Adding up the frequencies for all classes, we have a total of 99. So we need to take each class frequency and divide by 99. For our first class, we have a relative frequency of 20 over 99, which is about 20 percent. For the second class, we divide 5 by 99, which is approximately 5 percent. For the third class, we have a relative frequency of 10 over 99, which is approximately 5 percent.
class we take 10 and divide that by 99 and we get approximately 10%. And continuing in this way we can find the relative frequency for each class. Now we have everything we need to construct a relative frequency histogram.
First we will label the horizontal scale with our class midpoints. Then we will label our vertical scale with relative frequencies. And since the highest frequency we have is 20%, we need to make sure that our scale can handle up to 20%. Now we can begin constructing our bars.

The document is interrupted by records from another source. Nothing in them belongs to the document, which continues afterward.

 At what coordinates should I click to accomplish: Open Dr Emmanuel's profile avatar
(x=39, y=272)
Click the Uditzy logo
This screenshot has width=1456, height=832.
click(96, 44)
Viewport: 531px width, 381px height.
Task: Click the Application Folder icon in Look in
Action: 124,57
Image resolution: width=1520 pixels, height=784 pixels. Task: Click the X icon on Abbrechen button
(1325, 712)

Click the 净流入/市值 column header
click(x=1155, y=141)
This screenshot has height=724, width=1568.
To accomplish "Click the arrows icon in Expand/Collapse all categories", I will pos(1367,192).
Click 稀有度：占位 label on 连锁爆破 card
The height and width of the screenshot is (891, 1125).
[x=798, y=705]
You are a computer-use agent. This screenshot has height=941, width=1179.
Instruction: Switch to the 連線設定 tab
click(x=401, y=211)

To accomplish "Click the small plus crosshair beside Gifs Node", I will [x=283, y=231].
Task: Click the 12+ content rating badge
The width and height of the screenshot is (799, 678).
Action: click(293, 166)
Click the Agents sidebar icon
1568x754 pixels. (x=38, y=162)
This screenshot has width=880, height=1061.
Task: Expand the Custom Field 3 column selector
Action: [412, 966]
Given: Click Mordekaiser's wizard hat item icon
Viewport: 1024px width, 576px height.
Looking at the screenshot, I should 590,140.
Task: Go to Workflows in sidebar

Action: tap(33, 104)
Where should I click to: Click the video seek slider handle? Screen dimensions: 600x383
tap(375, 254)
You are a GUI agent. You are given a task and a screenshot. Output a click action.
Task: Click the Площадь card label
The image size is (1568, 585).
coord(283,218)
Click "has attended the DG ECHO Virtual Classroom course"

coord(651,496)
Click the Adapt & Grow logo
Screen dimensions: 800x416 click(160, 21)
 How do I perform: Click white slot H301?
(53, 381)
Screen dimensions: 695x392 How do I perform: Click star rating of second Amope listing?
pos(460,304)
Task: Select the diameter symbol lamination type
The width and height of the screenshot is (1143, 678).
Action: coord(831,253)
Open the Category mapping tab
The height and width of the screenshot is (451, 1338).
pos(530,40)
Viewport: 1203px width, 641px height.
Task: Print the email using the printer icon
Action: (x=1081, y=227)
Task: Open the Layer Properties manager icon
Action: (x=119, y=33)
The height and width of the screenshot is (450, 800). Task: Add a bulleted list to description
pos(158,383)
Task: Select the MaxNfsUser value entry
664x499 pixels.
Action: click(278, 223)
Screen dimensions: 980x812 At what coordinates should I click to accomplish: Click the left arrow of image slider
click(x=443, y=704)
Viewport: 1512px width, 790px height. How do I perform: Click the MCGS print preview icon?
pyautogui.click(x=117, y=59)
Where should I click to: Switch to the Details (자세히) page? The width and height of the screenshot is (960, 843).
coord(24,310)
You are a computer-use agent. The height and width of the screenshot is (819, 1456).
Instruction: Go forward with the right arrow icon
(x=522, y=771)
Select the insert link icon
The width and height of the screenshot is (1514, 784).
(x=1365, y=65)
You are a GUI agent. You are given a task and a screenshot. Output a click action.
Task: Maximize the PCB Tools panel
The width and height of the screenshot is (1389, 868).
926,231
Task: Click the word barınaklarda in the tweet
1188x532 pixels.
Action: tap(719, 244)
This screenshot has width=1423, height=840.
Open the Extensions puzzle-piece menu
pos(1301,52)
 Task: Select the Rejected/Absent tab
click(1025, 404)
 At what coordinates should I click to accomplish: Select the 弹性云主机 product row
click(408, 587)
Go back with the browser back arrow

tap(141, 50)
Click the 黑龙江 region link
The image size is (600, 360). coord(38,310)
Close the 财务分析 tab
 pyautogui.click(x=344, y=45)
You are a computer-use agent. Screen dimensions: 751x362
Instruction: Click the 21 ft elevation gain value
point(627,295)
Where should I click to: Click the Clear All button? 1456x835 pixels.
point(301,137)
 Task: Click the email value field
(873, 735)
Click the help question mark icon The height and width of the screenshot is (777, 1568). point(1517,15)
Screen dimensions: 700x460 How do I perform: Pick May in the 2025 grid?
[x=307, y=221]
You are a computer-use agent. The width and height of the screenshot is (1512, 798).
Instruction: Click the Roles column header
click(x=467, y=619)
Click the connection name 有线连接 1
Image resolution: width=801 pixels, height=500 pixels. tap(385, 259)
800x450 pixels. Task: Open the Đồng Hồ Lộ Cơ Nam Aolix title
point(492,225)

Our first class has a relative frequency of 20%, so our first bar needs to have a height that corresponds with 20%. Next, our second class has a relative frequency of 5%, so our second bar needs to have a height corresponding with 5%. And continuing in this way, we can construct a bar for each class.
To finish up this relative frequency histogram, I need to label the horizontal and vertical axes. our horizontal axis corresponds with our x values, and our vertical axis corresponds with relative frequencies, and we calculated them in terms of percentages. We could have also constructed a relative frequency histogram using proportions.
That would have been using the decimal form of the relative frequencies rather than the percentage form. Either way, the relative frequency histogram would take on this same shape. Now looking at this relative frequency histogram, we can tell that this definitely does not take on the shape of a normal distribution.
It is not even close to being approximately normal. Speaking of, let's look at some standard shapes that we will often see with histograms. We've already talked about a normal distribution, which is a distribution that takes on an approximate bell shape.
A different type of distribution is one where all of the bars of the histogram have approximately the same height. In other words, the different data values or classes occur with approximately the same frequency. A property that sometimes shows up with histograms is this idea of skewness. A distribution of data is skewed if it is not symmetric and extends more to one side than to the other.
There are two types of skewness, skewed to the right and skewed to the left. Skewed to the right is also called positively skewed. It has a longer right tail.
Notice that the distribution in this image takes on almost a bell shape, except that it tends to extend on to the right much more than it does to the left. Skewed to the left, on the other hand, has a longer left tail. It tends to drag on as the curve goes to the left more than to the right.
This is also called negatively skewed. One way to remember skewed to the right and skewed to the left is to think about the toes on your feet. On your right foot, your toes get smaller as you go to the right, kind of like the longer right tail with positively skewed data. On your left foot, your small toes go off to the left, similarly to data that is negatively skewed. And that concludes this lecture video on histograms.